* Aufgabe:
Schreib alle Zeilen aus dem Material unten als nummerierte Liste um und lass leere Zeilen weg. Die Bilder kommen nicht in die Antwort.

* Material zur Übung:
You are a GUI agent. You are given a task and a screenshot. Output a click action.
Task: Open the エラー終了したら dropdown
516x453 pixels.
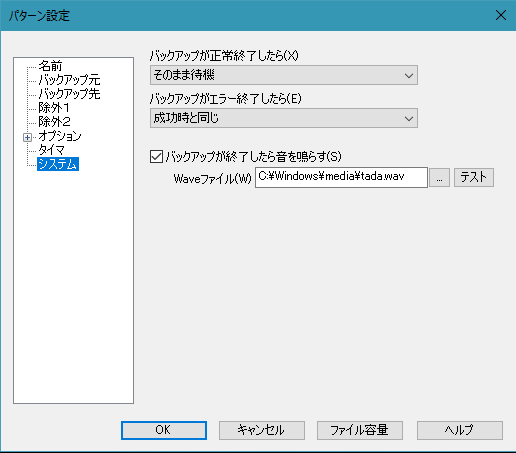284,118
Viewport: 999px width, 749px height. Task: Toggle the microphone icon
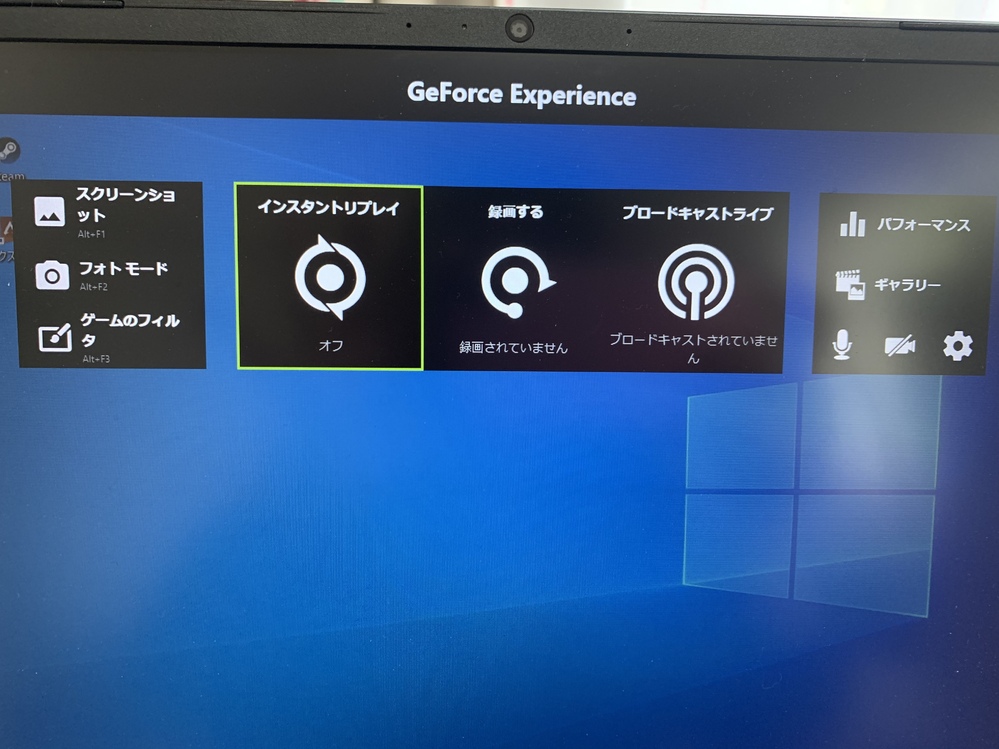[843, 346]
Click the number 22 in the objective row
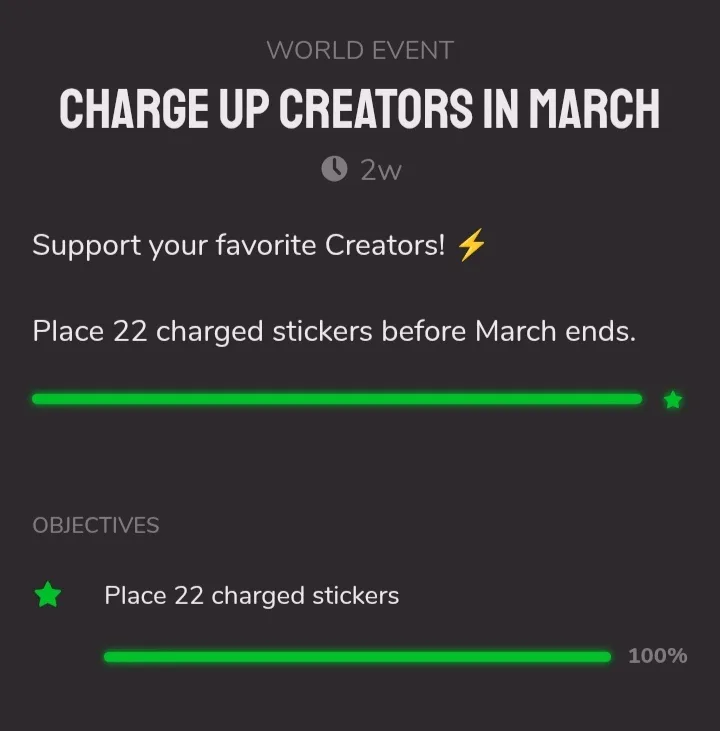 pos(189,596)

* Lösung:
1. You are a GUI agent. You are given a task and a screenshot. Output a click action.
2. Task: Open the エラー終了したら dropdown
3. 516x453 pixels.
4. 284,118
5. Viewport: 999px width, 749px height. Task: Toggle the microphone icon
6. [843, 346]
7. Click the number 22 in the objective row
8.  pos(189,596)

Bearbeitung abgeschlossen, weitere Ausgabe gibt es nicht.